Two of the biggest challenges facing new farmers and ranchers are access to land and capital. Capital needs range from buying the farm itself to buying important pieces of equipment or just establishing credit. USDA has tools that you can use when taking these first key steps.
To apply for USDA assistance, or to get more information, please visit a local USDA service center. Remember, some service centers do not offer all services. If you have any questions, please contact the service center before making the trip.
Often called the "lender of first opportunity," the Farm Service Agency (FSA) makes and guarantees loans (PDF, 3.5MB) to farmers who are unable to obtain financing from commercial lenders. You can use FSA loan funds to pay normal operating or family living expenses, purchase and develop farmland, and buy livestock and equipment.
Some loan programs provide targeted assistance for new farmers and ranchers, including:
Farm Service Agency Microloans
Microloans are direct farm operating loans with a shortened application process and reduced paperwork designed to meet the needs of smaller, non-traditional, and beginning operations.
Down Payment Program
FSA's Down Payment Program can assist beginning farmers in purchasing a farm (PDF, 253KB).
FSA offers youth loans to individuals to establish and operate income-producing projects of modest size in connection with their participation in 4-H clubs, FFA, and similar organizations. A Youth loan is available to young persons between the ages 10 and 20 years.
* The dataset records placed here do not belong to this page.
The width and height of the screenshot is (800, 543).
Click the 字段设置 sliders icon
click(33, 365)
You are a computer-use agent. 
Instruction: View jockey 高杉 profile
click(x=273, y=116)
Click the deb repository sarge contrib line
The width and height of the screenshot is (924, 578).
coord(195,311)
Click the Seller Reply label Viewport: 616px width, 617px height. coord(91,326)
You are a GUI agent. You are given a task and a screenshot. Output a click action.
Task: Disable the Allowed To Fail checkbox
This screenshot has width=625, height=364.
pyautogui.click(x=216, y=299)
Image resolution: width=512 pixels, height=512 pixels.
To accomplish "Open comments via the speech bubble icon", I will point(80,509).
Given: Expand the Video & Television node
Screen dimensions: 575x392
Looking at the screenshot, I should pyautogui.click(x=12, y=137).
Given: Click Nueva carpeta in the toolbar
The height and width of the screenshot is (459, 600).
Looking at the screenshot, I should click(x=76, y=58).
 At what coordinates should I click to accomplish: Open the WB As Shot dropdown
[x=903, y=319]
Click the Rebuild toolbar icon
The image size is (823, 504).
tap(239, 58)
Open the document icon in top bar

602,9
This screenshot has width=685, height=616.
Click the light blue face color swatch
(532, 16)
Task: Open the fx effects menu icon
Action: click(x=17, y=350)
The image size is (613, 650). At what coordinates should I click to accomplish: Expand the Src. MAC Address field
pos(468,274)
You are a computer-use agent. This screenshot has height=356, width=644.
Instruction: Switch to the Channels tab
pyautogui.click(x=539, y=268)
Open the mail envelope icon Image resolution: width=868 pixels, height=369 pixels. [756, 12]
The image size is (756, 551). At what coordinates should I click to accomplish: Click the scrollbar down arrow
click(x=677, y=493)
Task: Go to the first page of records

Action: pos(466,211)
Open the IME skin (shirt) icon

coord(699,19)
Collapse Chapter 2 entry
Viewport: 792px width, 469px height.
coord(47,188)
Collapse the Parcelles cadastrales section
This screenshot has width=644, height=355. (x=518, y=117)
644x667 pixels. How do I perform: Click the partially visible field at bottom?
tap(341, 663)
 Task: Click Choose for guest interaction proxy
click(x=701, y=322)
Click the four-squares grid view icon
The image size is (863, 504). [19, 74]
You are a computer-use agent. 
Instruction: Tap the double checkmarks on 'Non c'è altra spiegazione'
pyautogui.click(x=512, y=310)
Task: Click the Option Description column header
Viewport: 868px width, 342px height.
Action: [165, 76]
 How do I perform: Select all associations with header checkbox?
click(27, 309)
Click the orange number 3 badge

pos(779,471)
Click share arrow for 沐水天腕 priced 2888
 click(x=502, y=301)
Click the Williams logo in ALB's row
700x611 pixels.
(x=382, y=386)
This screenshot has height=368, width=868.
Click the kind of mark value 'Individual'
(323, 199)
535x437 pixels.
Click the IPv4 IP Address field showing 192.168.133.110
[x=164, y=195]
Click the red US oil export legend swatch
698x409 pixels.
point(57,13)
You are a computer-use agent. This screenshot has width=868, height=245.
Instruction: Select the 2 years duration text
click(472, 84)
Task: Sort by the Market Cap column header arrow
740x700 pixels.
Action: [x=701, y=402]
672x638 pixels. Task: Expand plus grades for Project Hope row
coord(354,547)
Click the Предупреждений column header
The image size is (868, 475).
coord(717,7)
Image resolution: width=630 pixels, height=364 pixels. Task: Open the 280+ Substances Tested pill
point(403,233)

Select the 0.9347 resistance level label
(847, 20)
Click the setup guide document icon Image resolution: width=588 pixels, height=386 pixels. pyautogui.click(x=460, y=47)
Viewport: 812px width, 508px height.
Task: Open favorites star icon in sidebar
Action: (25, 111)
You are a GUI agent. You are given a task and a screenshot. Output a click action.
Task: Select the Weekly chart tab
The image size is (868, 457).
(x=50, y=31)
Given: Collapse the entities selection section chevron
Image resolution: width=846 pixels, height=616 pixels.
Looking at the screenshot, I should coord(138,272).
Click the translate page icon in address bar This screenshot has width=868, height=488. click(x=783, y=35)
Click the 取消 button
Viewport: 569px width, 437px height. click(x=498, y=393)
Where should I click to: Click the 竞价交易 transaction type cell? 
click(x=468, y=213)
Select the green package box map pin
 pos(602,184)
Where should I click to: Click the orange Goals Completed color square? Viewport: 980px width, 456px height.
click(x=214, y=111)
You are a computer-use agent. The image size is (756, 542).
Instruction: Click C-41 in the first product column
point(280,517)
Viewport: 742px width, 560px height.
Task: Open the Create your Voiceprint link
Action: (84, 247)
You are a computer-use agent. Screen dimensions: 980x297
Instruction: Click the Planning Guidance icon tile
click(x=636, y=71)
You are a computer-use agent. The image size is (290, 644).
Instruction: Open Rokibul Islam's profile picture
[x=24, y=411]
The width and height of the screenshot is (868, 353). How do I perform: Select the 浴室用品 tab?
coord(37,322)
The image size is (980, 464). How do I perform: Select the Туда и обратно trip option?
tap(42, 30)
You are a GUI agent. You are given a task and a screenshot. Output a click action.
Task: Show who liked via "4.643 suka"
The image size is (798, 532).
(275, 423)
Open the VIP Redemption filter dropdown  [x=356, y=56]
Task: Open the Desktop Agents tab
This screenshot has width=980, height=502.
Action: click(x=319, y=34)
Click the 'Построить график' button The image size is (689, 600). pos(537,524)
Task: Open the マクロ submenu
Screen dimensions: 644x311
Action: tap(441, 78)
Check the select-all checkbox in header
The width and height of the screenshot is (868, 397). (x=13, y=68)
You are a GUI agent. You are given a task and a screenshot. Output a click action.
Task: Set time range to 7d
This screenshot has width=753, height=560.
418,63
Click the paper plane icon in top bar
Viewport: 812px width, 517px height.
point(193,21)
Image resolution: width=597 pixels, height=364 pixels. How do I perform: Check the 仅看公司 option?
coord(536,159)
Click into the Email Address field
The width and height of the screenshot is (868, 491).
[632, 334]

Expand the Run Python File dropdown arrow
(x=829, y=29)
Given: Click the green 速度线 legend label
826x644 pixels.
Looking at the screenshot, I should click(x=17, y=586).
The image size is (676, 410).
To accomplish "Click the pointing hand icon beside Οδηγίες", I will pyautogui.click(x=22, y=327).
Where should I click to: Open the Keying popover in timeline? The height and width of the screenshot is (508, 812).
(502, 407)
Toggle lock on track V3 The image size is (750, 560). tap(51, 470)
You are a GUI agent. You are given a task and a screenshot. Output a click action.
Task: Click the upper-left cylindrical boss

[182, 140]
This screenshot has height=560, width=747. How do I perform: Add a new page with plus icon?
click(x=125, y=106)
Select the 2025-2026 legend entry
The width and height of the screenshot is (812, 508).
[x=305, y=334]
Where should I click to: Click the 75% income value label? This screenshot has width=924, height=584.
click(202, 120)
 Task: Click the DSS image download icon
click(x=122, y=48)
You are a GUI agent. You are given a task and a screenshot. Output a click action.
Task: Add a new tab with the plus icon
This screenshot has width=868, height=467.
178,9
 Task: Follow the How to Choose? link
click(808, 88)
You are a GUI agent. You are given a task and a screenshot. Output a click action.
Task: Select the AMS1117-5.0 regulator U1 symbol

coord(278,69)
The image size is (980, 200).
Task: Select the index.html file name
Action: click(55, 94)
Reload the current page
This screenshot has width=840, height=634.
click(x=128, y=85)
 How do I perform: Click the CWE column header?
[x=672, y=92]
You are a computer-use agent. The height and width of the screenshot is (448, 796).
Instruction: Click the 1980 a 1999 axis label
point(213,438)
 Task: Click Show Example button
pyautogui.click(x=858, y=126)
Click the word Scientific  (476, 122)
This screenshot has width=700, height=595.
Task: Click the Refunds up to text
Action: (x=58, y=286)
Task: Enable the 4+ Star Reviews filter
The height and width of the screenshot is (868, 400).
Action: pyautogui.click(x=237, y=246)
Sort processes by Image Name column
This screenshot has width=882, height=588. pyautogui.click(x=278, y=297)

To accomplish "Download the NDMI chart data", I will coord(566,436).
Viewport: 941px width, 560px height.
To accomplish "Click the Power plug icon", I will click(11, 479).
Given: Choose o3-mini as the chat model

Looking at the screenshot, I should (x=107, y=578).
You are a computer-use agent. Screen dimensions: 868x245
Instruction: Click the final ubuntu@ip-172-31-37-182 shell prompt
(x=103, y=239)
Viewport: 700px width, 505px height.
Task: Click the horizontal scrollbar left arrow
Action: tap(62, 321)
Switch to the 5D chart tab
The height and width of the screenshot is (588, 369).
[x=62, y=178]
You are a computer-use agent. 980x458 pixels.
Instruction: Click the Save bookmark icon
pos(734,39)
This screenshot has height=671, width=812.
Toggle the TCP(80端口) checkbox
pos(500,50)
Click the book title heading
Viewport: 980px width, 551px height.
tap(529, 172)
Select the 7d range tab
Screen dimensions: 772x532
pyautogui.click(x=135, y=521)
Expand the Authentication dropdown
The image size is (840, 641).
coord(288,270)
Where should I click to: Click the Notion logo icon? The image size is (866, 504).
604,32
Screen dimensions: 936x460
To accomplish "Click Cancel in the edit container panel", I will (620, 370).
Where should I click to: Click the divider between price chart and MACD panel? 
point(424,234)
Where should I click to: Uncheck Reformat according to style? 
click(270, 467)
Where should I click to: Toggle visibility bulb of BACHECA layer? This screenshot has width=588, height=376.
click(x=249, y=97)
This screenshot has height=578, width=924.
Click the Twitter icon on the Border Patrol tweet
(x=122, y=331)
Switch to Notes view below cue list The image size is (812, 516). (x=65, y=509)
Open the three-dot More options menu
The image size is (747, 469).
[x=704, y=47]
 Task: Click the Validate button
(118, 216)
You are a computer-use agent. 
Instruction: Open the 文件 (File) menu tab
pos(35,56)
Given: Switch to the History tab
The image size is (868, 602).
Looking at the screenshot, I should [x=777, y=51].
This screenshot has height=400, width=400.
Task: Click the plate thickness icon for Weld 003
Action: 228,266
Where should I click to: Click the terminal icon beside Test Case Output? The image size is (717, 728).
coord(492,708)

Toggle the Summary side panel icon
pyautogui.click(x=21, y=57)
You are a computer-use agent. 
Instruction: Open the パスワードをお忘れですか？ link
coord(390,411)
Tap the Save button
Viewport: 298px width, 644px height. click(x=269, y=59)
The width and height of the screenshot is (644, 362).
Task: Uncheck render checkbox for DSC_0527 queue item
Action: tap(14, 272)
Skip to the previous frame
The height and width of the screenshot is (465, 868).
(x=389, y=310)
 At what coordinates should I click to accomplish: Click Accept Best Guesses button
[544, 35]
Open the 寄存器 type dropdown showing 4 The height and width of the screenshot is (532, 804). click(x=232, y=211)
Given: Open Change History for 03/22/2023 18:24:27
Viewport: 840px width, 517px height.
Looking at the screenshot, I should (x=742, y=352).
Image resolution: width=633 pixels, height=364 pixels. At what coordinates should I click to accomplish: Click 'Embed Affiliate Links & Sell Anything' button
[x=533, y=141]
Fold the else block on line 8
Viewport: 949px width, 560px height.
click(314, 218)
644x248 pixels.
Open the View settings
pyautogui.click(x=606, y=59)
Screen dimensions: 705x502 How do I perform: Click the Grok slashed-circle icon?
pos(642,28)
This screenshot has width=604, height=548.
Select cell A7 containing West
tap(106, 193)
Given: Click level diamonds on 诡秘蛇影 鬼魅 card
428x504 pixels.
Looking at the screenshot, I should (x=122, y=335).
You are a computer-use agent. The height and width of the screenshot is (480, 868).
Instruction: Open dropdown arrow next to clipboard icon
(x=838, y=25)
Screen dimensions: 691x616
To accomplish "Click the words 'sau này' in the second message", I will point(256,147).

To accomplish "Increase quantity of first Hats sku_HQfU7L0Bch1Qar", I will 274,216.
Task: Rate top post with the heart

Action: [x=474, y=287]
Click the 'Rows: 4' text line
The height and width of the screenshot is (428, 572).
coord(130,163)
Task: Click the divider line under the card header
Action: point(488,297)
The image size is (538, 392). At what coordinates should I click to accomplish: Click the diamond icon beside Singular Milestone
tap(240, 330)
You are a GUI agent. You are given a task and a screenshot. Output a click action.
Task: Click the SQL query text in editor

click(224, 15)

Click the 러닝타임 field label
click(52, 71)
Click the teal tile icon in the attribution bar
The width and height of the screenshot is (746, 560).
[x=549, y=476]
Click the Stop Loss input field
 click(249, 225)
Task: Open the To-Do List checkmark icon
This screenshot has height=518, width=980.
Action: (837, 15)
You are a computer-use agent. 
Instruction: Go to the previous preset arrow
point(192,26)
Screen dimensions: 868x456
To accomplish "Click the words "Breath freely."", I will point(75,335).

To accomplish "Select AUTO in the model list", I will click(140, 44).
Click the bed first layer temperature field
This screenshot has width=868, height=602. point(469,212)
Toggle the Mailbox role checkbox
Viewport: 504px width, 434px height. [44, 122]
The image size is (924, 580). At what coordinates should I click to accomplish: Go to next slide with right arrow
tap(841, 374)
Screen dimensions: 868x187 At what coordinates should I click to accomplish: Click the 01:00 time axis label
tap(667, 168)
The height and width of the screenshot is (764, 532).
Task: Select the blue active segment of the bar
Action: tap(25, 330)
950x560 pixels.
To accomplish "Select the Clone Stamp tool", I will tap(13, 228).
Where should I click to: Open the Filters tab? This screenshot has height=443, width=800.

When Eric Johnson finished high school, he didn't see cows in his future. "I wanted a new adventure and I wanted to try something different after being on the farm my whole life," said Eric. "I tried carpentry and later worked at a nursery as a landscaper laying paver patios and building rock walls." Landscaping didn't employ year-round so he began work at a large dairy. This is also how he met his wife Alison. "I enjoyed my work on the dairy farm and that's when I realized I missed working on the farm where I grew up," said Eric. Several years later, his dad, Harold, needed a new herd manager and offered Eric the job. He jumped at the chance.
Family adversity brought Sam Pesina back home to his family's Fresno County, Calif., farm. But it was the love of farming that kept him. When my dad got bone marrow cancer, there was never any question that I would return home, said Pesina. My dad wouldn't have trusted anyone else [to run the farm]. So he packed his bags, glanced back at the 12 years he spent in Hawaii working in finance and starting his own mortgage brokerage company, and headed back to Orange Cove to care for his father and the farm he grew up on.